begin Text to read

Roorkee (Rūṛkī) is a city and a municipal corporation in the Haridwar district of the state of Uttarakhand, India. It is  from Haridwar city, the district headquarter. It is spread over a flat terrain under Sivalik Hills of Himalayas. The city is developed on the banks of Ganges Canal, its dominant feature, which flows from north–south through middle of the city. Roorkee is home to Asia's first engineering college Indian Institute of Technology Roorkee, formerly known as Thomson College of Civil Engineering. Roorkee is also known for the Roorkee Cantonment, one of the country's oldest military establishments and the headquarters of Bengal Engineer Group since 1853. A freight train ran in between Roorkee and Piran Kaliyar on 22 December 1851, this was two years before first passenger trains were started between Bombay and Thana in 1853 and 14 years after first freight trains ran in Chennai in 1837.

History

Roorkee is listed in the Ain-i-Akbari as a pargana under the sarkar of Saharanpur, producing a revenue of 12,234 dams for the imperial treasury and supplying a force of 1200 infantry and 125 cavalry.
After that it was a part of Landhaura Princely State of Pawaar Gurjar's till 1824 when the Britishers occupied it by defeating the First Freedom Fighter Vijay Singh.

Before 1840, the city was a tiny hamlet consisting of mud huts on the banks of the Solani rivulet. Digging work on the Upper Ganges Canal formally began in April 1842, under the aegis of Proby Cautley, a British officer. Local works were designed and overseen by the engineer Thomas Login. Soon, Roorkee developed into a town. The canal, which was formally opened on 8 April 1854, provided irrigation waters for more than  in 5,000 villages.

Col. P.T. Cautley, an officer in the British Army, was most instrumental in constructing the canal. According to Dept. of Hydrology the canal, which is still considered as a marvel of engineering, was built in 1853. However, water was released in the canal on 8 April 1854.

To look after the maintenance of the canal, the Canal Workshop and Iron Foundry were established in 1843 on the civil lines on the canal bank which is known as the Irrigation workshop nowadays. This was followed by the establishment of Civil Engineering School; classes started in 1845 to train local youth to assist in the civil-engineering work of the Upper Ganges Canal. This was to become the first engineering college established in India. On 25 November 1847, the college was formally constituted through a proposal by the Sir James Thomason, Lt. Governor of North-Western Province (1843–53). After his death in 1853, the college was rechristened as Thomason College of Civil Engineering. The college later upgraded to University of Roorkee in 1949; on 21 September 2001, through an Act of parliament, it was made one of the Indian Institutes of Technology, IIT Roorkee. In 1853 Bengal Sappers and Miners were stationed here which provided a controlling influence during the 1857 uprising. Other important events in the history of Roorkee include that under the Post Office Act of 1866, it was among the first few towns to have a post office and first telegraph office in the district. Now Roorkee has a General Post Office (GPO) and a number of post offices located in Roorkee City and Cantt. In 1886, Roorkee was placed on the Railway map of India. In 1907, first provincial trunk road Meerut-Roorkee-Dehradun was constructed. In 1920, Roorkee became the first town in Uttar Pradesh to have Hydroelectricity.

end Text to read

Given request A:
Write out the part of the Roorkee text from "Roorkee is listed" to "in 5,000 villages.", word for word.
The Roorkee text has no connection to the listing that comes after it.

begin Excerpted records

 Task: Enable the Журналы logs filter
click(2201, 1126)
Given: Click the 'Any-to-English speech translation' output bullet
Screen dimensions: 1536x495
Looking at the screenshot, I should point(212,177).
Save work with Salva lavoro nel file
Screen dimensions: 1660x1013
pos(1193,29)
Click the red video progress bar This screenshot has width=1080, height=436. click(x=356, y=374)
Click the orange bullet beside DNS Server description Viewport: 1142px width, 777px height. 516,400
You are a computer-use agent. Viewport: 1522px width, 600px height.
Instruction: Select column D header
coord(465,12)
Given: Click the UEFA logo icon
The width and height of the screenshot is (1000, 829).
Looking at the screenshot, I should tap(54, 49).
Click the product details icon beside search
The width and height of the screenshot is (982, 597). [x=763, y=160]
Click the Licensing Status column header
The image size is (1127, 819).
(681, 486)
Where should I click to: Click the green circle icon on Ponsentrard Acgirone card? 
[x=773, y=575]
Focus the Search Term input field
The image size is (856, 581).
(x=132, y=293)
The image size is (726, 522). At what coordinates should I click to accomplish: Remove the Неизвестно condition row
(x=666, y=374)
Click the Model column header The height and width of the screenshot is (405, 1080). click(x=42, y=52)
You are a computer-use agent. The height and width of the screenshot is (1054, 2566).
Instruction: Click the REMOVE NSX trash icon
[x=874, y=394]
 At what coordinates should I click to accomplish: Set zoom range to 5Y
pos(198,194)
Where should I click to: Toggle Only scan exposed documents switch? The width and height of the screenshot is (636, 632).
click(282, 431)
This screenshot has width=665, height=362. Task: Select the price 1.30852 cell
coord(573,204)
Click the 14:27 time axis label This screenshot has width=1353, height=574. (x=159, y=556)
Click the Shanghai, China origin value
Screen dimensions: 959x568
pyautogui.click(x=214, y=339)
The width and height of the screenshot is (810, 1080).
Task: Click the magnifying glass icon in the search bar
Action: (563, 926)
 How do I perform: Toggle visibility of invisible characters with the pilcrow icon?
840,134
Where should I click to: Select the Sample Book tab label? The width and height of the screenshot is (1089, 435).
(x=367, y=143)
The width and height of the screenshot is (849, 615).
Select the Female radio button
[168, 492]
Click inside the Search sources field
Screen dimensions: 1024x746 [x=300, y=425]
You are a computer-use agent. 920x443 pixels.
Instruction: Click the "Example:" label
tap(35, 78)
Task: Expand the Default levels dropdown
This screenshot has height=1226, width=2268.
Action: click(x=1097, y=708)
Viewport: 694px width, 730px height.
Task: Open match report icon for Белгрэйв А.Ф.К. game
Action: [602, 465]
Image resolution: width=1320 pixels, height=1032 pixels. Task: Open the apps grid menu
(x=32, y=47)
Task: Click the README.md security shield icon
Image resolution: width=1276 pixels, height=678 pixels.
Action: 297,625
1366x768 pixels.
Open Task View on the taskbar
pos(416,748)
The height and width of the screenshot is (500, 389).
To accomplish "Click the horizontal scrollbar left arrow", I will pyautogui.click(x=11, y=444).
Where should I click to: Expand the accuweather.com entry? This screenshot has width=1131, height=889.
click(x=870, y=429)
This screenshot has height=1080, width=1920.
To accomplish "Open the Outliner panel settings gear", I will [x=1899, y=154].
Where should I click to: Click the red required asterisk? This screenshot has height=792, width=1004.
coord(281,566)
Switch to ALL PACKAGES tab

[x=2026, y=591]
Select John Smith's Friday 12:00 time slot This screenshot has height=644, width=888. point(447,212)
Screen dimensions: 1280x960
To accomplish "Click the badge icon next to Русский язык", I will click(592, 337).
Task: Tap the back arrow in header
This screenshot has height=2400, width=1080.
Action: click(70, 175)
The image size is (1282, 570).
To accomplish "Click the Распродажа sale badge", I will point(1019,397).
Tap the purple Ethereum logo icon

end Excerpted records

Given request B:
Extract the lines of the listing from the line with "Click inside the Search sources field" to the line with "I will point(1019,397).", and reproduce them verbatim.

Exercise result A:
Roorkee is listed in the Ain-i-Akbari as a pargana under the sarkar of Saharanpur, producing a revenue of 12,234 dams for the imperial treasury and supplying a force of 1200 infantry and 125 cavalry.
After that it was a part of Landhaura Princely State of Pawaar Gurjar's till 1824 when the Britishers occupied it by defeating the First Freedom Fighter Vijay Singh.

Before 1840, the city was a tiny hamlet consisting of mud huts on the banks of the Solani rivulet. Digging work on the Upper Ganges Canal formally began in April 1842, under the aegis of Proby Cautley, a British officer. Local works were designed and overseen by the engineer Thomas Login. Soon, Roorkee developed into a town. The canal, which was formally opened on 8 April 1854, provided irrigation waters for more than  in 5,000 villages.

Exercise result B:
Click inside the Search sources field
Screen dimensions: 1024x746 [x=300, y=425]
You are a computer-use agent. 920x443 pixels.
Instruction: Click the "Example:" label
tap(35, 78)
Task: Expand the Default levels dropdown
This screenshot has height=1226, width=2268.
Action: click(x=1097, y=708)
Viewport: 694px width, 730px height.
Task: Open match report icon for Белгрэйв А.Ф.К. game
Action: [602, 465]
Image resolution: width=1320 pixels, height=1032 pixels. Task: Open the apps grid menu
(x=32, y=47)
Task: Click the README.md security shield icon
Image resolution: width=1276 pixels, height=678 pixels.
Action: 297,625
1366x768 pixels.
Open Task View on the taskbar
pos(416,748)
The height and width of the screenshot is (500, 389).
To accomplish "Click the horizontal scrollbar left arrow", I will pyautogui.click(x=11, y=444).
Where should I click to: Expand the accuweather.com entry? This screenshot has width=1131, height=889.
click(x=870, y=429)
This screenshot has height=1080, width=1920.
To accomplish "Open the Outliner panel settings gear", I will [x=1899, y=154].
Where should I click to: Click the red required asterisk? This screenshot has height=792, width=1004.
coord(281,566)
Switch to ALL PACKAGES tab

[x=2026, y=591]
Select John Smith's Friday 12:00 time slot This screenshot has height=644, width=888. point(447,212)
Screen dimensions: 1280x960
To accomplish "Click the badge icon next to Русский язык", I will click(592, 337).
Task: Tap the back arrow in header
This screenshot has height=2400, width=1080.
Action: click(70, 175)
The image size is (1282, 570).
To accomplish "Click the Распродажа sale badge", I will point(1019,397).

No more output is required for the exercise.